A decisão ocorreu no Senado Federal nesta terça-feira (26), com aprovação de um projeto que mantém os benefícios tributários federais para todas as entidades do Terceiro Setor, independentemente da classificação. O PLP 11/2026 segue para análise da Câmara dos Deputados, acompanhado de recomposição orçamentária para o Ministério da Defesa.
O autor do texto é o senador Flávio Arns (PSB-PR). O objetivo é corrigir um possível problema causado pela Lei Complementar 224, que previa um corte de 10% nos benefícios fiscais. A proposta preserva isenções para organizações sem fins lucrativos e evita tributação do IRPJ quando não há lucro auferido.
Segundo Arns, a Receita Federal já reconheceu o equívoco apontado, que poderia aumentar a carga tributária entre 2,7% e 4,0% sobre bases tributáveis, conforme a atividade. O texto aprovado retira a exigência de reconhecimento formal como Oscip, OS ou Cebas para manter as isenções.
Emendas e impactos
A senadora Professora Dorinha Seabra (União-TO) relatou favoravelmente o projeto, com emendas de Damares Alves, Leila Barros e Carlos Portinho. Leila Barros busca manter incentivos da Lei Geral do Esporte; Portinho, proteção para o setor cultural. Dorinha manteve o conceito de proteção tributária para entidades sem fins lucrativos.

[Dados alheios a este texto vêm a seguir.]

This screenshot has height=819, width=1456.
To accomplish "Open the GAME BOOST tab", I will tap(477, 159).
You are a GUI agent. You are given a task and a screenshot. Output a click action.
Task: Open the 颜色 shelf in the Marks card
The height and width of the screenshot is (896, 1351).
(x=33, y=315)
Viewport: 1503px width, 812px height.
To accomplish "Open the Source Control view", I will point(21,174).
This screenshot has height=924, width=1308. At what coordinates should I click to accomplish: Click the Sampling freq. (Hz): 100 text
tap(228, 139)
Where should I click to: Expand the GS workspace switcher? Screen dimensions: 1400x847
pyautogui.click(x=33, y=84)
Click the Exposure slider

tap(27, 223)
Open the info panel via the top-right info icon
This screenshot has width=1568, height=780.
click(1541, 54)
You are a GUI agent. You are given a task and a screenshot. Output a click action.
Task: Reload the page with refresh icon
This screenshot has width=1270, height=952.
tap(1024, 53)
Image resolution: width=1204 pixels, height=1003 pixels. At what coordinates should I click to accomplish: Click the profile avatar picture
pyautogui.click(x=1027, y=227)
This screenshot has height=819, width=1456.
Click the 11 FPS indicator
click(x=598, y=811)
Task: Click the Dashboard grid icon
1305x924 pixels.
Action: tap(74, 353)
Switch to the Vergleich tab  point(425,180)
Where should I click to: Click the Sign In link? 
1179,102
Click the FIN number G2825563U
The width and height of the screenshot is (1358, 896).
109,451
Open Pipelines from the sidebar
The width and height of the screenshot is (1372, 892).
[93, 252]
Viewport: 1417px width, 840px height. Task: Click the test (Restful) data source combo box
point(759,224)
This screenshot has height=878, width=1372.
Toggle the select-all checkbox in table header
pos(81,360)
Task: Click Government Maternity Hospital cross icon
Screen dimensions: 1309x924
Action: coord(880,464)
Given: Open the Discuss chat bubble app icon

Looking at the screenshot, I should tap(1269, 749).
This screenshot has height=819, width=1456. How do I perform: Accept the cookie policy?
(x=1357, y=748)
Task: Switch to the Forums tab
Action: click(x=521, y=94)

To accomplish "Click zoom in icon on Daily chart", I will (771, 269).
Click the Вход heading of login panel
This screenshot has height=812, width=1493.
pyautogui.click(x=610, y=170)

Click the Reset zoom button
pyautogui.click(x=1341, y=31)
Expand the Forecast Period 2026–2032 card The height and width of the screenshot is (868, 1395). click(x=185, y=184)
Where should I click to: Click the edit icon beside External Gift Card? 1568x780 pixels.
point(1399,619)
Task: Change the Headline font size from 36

A emenda de Damares garante isenções na aquisição de automóveis por pessoas com deficiência, evitando incidência de IRPJ e CSLL nesses casos. A relatora destacou que a tributação sobre possíveis ganhos, já que o lucro não é o objetivo das entidades, é incoerente com a natureza das instituições.
Defesa e orçamento
Também foi incluída a recomposição do orçamento do Ministério da Defesa para 2026, mantendo-o acima do valor de 2025, conforme pedido do governo. A medida busca ampliar a flexibilidade de gastos em projetos estratégicos de defesa nacional. A mudança faz parte de ajustes apresentados ao texto pela Câmara.